(Stored records)
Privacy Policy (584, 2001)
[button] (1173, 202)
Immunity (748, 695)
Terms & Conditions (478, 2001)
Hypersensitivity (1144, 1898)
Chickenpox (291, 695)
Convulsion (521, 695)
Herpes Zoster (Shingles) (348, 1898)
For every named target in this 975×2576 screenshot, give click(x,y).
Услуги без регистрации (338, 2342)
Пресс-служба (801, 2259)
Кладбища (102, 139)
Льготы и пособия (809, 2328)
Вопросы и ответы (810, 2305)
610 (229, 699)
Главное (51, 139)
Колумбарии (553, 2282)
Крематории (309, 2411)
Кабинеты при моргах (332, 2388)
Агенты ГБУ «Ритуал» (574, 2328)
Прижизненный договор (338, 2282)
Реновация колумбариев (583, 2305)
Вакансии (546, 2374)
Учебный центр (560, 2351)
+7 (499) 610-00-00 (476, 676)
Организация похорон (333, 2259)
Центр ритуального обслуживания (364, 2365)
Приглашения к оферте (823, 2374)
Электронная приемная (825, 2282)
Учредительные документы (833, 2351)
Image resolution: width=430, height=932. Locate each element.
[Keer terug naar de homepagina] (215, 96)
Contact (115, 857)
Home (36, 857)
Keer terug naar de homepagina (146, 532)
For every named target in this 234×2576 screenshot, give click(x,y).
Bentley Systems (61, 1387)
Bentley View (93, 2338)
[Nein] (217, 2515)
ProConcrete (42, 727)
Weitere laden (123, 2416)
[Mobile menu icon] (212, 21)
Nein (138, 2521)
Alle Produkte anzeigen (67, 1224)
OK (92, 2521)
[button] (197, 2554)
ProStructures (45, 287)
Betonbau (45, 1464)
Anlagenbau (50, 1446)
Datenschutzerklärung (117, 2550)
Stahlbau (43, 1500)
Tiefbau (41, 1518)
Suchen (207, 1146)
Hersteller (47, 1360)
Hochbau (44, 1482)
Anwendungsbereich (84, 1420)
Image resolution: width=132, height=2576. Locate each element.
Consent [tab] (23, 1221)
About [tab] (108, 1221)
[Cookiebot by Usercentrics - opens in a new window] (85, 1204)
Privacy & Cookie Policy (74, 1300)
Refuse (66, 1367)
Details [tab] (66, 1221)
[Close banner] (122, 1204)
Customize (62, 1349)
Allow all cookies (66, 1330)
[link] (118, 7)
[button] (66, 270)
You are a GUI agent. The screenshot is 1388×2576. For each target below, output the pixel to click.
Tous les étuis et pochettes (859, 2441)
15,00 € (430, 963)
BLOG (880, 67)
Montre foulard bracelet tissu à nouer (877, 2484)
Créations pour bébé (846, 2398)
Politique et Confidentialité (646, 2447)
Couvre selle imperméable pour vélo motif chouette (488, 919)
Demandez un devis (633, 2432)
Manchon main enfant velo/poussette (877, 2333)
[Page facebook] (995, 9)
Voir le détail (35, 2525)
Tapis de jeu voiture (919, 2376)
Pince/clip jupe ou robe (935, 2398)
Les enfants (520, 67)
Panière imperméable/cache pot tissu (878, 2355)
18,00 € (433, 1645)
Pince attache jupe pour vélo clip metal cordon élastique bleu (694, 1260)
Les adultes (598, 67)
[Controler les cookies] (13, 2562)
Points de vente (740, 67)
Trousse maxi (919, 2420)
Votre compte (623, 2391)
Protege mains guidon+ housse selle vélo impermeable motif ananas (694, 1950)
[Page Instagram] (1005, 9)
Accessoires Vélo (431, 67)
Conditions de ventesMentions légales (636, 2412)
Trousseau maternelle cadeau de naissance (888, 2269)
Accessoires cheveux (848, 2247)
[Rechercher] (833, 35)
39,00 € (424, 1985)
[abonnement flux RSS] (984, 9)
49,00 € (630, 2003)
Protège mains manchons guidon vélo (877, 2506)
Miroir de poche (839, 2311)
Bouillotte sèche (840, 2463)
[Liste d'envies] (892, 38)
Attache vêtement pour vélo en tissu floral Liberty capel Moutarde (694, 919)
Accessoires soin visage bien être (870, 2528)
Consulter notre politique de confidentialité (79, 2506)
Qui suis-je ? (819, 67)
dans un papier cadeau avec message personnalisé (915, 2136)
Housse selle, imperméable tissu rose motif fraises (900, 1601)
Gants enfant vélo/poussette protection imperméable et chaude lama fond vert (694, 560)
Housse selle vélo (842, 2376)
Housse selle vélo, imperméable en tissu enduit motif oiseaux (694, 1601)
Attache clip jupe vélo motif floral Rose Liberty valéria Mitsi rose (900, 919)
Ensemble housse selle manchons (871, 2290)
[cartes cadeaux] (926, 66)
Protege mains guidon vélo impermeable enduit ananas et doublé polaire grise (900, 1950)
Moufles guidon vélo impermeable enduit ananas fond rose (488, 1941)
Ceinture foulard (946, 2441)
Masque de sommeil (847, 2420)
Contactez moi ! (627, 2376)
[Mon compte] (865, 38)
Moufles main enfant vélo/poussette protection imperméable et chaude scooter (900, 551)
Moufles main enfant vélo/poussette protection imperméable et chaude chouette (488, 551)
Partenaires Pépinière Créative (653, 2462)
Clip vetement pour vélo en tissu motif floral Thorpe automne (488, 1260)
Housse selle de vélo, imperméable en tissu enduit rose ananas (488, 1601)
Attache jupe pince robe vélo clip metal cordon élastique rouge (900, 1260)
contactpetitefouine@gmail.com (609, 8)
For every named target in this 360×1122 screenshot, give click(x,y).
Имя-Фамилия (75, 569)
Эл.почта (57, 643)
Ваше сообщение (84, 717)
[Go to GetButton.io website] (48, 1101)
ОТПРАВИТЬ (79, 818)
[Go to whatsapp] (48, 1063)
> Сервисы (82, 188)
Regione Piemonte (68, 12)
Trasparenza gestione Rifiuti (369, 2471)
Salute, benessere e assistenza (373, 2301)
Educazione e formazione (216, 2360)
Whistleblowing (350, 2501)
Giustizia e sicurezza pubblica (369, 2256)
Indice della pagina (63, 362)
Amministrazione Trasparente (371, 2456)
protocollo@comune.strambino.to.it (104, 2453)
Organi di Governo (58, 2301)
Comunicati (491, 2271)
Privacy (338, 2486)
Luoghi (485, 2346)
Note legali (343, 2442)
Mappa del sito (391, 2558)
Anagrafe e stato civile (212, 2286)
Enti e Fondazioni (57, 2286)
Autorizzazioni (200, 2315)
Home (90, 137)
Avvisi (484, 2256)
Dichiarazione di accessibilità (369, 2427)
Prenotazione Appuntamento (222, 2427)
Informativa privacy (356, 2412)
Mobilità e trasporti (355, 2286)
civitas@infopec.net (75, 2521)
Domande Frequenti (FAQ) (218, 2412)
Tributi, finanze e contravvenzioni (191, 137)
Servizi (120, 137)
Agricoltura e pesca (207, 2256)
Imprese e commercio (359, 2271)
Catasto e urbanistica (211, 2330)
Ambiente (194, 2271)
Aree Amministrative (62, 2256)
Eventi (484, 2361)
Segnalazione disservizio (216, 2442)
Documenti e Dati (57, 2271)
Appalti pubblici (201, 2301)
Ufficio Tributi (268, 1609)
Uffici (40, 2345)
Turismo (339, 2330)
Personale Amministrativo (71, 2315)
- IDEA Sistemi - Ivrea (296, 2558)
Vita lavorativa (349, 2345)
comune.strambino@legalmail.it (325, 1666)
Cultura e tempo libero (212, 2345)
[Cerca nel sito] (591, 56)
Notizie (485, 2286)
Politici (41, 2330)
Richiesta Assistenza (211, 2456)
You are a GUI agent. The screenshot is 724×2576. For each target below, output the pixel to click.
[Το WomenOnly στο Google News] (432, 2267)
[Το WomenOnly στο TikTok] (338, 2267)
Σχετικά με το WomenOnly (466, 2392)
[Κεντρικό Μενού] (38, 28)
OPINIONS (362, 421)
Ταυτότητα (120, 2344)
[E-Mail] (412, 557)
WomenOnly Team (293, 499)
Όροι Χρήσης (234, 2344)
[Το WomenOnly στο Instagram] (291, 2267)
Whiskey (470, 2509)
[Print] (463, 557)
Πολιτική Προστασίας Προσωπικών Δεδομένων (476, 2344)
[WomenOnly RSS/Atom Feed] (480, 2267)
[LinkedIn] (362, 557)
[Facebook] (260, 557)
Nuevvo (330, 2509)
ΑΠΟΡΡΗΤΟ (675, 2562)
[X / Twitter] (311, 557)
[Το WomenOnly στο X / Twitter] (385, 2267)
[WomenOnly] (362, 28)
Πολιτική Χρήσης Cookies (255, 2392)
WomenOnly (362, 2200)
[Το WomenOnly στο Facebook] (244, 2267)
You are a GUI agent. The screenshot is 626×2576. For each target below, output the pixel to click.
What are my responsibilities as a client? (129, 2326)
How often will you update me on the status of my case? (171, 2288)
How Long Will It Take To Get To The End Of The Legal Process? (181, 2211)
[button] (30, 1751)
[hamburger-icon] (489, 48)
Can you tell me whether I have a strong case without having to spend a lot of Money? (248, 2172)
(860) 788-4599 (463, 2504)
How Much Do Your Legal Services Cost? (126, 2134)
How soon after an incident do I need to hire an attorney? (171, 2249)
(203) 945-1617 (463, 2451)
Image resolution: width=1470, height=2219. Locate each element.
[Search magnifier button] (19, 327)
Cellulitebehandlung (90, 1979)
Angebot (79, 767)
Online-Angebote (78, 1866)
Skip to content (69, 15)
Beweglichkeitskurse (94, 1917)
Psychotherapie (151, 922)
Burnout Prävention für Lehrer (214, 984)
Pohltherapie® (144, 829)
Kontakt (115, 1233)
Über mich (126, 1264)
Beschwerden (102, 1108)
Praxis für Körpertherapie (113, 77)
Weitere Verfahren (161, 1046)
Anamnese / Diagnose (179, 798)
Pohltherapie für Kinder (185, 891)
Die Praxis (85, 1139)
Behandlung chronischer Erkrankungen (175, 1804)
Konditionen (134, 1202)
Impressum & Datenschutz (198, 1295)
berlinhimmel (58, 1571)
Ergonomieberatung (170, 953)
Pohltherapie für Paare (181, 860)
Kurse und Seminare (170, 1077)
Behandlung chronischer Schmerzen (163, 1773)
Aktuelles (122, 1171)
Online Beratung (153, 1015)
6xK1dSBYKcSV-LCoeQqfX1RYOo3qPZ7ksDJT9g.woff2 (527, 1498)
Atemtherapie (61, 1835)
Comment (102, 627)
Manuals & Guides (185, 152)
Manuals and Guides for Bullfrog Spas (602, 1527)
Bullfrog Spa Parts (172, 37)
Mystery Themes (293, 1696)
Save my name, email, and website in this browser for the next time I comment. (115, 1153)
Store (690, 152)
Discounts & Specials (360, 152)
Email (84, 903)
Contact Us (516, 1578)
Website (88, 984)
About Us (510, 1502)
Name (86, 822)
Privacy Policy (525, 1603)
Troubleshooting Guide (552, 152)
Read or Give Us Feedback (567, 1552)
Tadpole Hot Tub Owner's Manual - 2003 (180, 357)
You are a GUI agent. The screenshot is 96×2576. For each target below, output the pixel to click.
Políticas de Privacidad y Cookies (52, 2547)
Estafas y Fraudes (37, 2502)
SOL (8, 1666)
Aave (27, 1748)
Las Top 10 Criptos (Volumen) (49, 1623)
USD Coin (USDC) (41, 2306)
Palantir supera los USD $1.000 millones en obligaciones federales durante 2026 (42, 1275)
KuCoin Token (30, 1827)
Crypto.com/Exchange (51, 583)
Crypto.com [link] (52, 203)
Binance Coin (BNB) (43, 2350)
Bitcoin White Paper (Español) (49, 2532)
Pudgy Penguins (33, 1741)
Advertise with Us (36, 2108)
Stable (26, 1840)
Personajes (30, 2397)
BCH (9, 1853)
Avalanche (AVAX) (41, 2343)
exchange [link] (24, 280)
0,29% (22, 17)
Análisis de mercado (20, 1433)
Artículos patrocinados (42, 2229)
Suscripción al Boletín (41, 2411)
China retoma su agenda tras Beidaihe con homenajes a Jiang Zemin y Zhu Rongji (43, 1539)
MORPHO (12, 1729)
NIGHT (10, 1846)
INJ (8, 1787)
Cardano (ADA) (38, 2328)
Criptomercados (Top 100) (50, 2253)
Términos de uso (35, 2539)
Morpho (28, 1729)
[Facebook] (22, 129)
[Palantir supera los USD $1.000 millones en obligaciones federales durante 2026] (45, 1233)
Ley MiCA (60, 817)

Problem> From the very first line of the data through the line with "Кабинеты при моргах (332, 2388)" in it, please reproduce each line exactly and output nothing more.

Your response>
Privacy Policy (584, 2001)
[button] (1173, 202)
Immunity (748, 695)
Terms & Conditions (478, 2001)
Hypersensitivity (1144, 1898)
Chickenpox (291, 695)
Convulsion (521, 695)
Herpes Zoster (Shingles) (348, 1898)
For every named target in this 975×2576 screenshot, give click(x,y).
Услуги без регистрации (338, 2342)
Пресс-служба (801, 2259)
Кладбища (102, 139)
Льготы и пособия (809, 2328)
Вопросы и ответы (810, 2305)
610 (229, 699)
Главное (51, 139)
Колумбарии (553, 2282)
Крематории (309, 2411)
Кабинеты при моргах (332, 2388)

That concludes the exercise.